Peki birbirine çok benzeyen bu iki vize türünden hangisi
avantajlı?
Uluslararası yatırım uzmanı Avukat Abide Gülel, bu konuda şu
bilgileri verdi:
“Amerika’da iş ve yatırım fırsatları bize müvekkillerimiz
tarafından en çok sorulan soruların başında geliyor.
Rusların ve Ortadoğuluların Türkiye’ye göç ettiği gibi
Türklerin de belirli bir sermayeden sonra ‘artık gideyim yurtdışında yaşayım’
gibi talepleri oluyor.
Benim belirli bir sermayem var, ABD’ye gideyim; bir UBER
şirketi kurayım, kuru temizlemeci ya da fast-food dükkanı açayım, bunun
karşılığında E2 vizesi alayım diye düşünüyor
Aslında L1 vizesi birçok iş insanına daha çok uyuyor.

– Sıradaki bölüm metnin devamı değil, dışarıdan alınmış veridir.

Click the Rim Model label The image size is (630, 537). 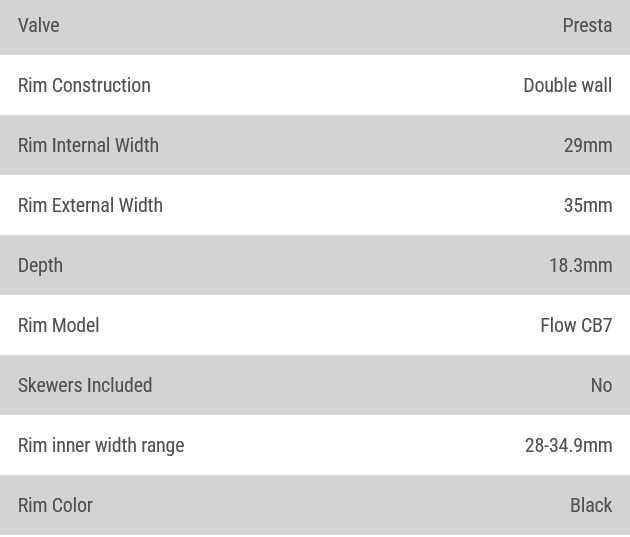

Dünyanın çeşitli ülkelerinde ya da Türkiye’de yatırımınız,
5-10 çalışanınız varsa L1 vizesinin size daha uygun olduğu söylenebilir. Bu ne
demek? Amerika’da sabit olarak bir işletmeyi işletmek zorunda değilsiniz.
Buradaki iş kolunuzla bağlantılı olarak verilen, buna ‘yönetici transferi’ de
deniliyor bir vize çeşididir.
Zaten başarmışsınız bu ülkede, gelin aynı başarıyı bizim
ülkemizde de gösterin diye verdikleri çok güzel bir vize çeşididir L1 vizesi.
Mülakatta, Türkiye ya da dünyanın başka yerindeki
yatırımlarınızı, ortaya çıkardığınız katma değeri anlattığınızda ve bunu
belgelediğinizde, size, eşinize ve çocuklarınıza sınırsız oturum hakkı
tanınıyor.
L1 vizesi adayının şirketlerde yönetici ya da ortak olarak
ne tür bir katma değer ürettiğine bakıyorlar.
Green Card’tan farkı ne? Vatandaşlık hakkından farklı olarak
oy kullanamazsınız sadece.
L1 vizesi, mülakat da dahil olmak üzere 1-2 ayda
sonuçlanıyor.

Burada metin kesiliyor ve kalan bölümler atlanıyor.